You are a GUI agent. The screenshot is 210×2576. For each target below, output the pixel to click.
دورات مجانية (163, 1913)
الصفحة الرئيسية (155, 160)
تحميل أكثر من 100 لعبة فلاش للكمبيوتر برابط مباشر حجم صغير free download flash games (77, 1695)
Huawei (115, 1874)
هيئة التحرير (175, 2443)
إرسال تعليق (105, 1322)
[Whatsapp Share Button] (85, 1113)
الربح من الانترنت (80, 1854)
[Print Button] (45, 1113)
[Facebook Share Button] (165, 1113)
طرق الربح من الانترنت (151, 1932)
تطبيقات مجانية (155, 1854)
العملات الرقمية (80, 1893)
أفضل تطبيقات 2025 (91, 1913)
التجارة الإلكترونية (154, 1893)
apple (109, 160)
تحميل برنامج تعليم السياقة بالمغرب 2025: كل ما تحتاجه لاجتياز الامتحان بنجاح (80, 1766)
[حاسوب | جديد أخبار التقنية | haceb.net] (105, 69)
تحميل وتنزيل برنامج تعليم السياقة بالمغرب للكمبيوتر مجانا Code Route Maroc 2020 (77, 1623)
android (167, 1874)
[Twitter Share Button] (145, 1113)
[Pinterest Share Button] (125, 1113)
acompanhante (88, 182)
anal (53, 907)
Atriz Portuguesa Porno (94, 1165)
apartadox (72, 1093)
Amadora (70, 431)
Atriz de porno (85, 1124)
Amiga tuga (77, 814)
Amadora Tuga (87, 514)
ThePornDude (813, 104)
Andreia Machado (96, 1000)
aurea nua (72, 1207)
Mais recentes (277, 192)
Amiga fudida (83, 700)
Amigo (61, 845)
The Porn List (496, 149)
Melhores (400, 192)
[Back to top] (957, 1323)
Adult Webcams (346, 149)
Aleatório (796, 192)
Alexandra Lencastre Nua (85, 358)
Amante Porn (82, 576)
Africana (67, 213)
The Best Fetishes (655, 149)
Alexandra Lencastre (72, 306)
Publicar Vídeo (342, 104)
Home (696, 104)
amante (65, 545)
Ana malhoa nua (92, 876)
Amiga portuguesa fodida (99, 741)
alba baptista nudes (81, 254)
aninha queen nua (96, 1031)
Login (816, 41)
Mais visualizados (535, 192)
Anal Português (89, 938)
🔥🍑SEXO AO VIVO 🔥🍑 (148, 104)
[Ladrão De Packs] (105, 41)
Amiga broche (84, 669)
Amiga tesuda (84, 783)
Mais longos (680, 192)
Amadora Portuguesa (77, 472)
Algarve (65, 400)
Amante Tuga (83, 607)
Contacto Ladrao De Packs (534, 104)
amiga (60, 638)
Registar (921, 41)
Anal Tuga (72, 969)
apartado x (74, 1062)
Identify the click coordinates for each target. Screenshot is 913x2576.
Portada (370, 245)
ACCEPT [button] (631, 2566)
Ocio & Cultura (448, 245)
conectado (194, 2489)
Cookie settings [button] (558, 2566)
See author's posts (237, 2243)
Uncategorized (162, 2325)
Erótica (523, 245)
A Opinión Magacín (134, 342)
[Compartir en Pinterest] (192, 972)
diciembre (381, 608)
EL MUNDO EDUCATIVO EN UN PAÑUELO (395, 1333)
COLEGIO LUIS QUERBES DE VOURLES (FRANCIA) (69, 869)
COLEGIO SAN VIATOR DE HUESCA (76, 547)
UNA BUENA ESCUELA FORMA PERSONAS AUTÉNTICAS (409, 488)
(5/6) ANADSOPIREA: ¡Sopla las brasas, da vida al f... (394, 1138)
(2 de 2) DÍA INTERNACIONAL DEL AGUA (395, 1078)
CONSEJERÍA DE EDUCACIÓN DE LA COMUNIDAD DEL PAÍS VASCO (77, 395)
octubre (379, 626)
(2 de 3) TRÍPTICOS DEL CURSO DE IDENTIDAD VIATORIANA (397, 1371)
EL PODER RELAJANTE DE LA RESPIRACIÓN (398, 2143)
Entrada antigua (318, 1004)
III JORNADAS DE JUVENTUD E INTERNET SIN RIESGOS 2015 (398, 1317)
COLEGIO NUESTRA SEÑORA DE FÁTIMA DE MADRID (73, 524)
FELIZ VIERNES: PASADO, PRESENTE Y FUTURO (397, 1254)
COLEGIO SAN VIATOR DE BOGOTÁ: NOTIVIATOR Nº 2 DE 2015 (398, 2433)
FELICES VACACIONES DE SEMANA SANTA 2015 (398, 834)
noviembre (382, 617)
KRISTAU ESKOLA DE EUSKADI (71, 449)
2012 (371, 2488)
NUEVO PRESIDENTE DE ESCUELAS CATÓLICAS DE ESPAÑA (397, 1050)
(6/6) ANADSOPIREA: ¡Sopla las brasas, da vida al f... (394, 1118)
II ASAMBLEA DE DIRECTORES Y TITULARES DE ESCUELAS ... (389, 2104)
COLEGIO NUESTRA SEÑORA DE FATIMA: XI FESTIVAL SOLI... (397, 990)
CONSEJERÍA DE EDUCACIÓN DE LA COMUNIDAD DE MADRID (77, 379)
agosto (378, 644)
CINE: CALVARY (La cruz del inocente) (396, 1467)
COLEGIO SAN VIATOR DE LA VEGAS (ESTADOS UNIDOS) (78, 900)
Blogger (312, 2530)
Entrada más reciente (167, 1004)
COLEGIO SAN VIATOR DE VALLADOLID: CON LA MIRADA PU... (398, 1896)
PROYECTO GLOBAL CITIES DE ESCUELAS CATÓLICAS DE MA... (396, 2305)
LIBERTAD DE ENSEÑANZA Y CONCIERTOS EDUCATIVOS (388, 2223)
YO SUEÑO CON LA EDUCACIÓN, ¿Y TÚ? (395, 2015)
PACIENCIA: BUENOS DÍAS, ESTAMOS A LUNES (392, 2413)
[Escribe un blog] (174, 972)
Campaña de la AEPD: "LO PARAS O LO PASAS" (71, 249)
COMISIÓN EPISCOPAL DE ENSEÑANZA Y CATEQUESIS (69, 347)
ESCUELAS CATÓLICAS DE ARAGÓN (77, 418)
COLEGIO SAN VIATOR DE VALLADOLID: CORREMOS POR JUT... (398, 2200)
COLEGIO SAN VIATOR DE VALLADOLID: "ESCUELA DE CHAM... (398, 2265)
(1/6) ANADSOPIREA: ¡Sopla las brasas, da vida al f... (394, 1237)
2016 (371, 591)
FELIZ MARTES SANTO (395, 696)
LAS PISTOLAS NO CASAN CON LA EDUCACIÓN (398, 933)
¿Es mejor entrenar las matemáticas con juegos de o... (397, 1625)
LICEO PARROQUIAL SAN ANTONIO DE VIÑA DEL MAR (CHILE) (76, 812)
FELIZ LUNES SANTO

* _Your goal_
Determine the number of lines in the data above that hold "Atriz", and reply with that number alone.

* _Written answer_
2